You are viewing a plain text version of this content. The canonical link for it is here.
Posted to issues@spark.apache.org by "András Barják (JIRA)" <ji...@apache.org> on 2014/10/06 09:42:34 UTC

[jira] [Commented] (SPARK-2418) Custom checkpointing with an external function as parameter

    [ https://issues.apache.org/jira/browse/SPARK-2418?page=com.atlassian.jira.plugin.system.issuetabpanels:comment-tabpanel&focusedCommentId=14160072#comment-14160072 ] 

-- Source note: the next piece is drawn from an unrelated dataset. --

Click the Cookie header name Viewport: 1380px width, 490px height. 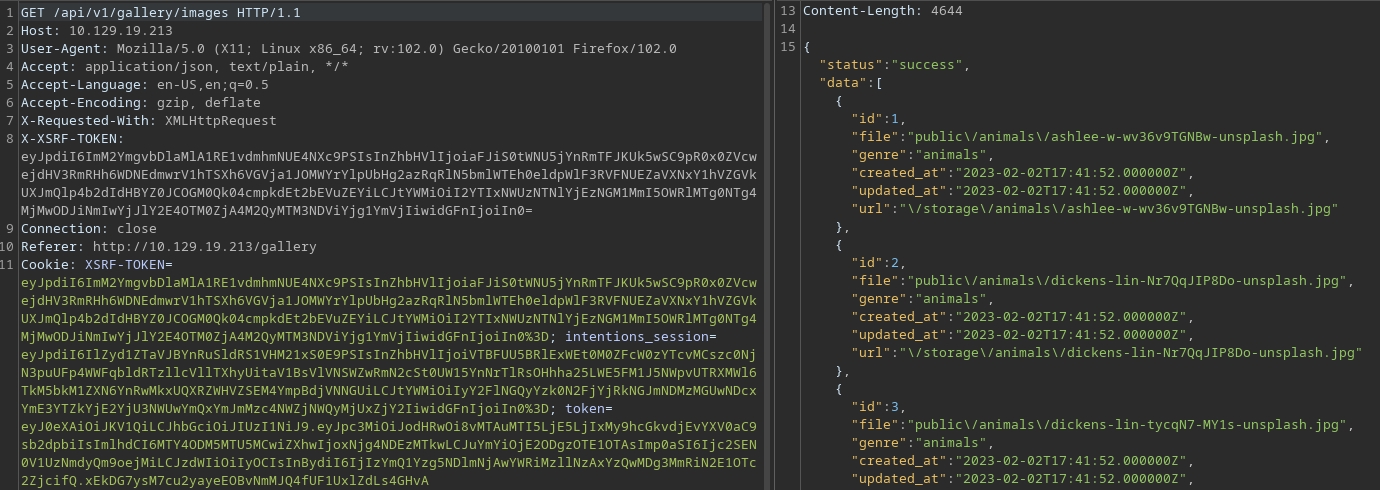tap(46, 265)
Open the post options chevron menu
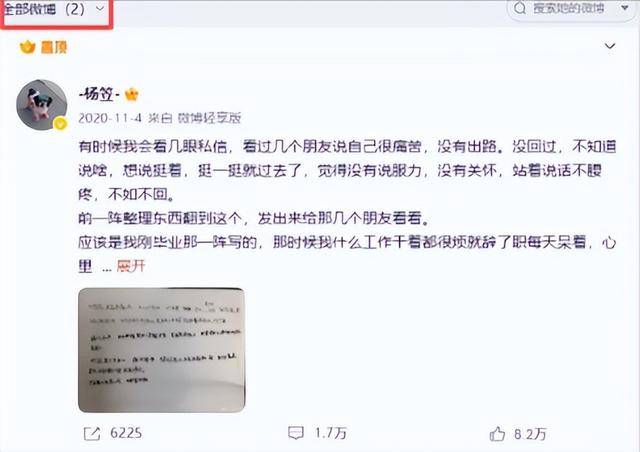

András Barják commented on SPARK-2418:
--------------------------------------

Hi, I would be happy if someone could comment on my pull request. I don't mind if it gets rejected, but I would like to know the reason why so I can possibly come up with a better solution that fits to the official Spark core vision!

We really need this feature at our company to be able to custom save and checkpoint the rdds without the need of reloading them.
I am not sure I understand how this would be related to the pluggable interfaces. Please, explain me how you imagine solving this issue!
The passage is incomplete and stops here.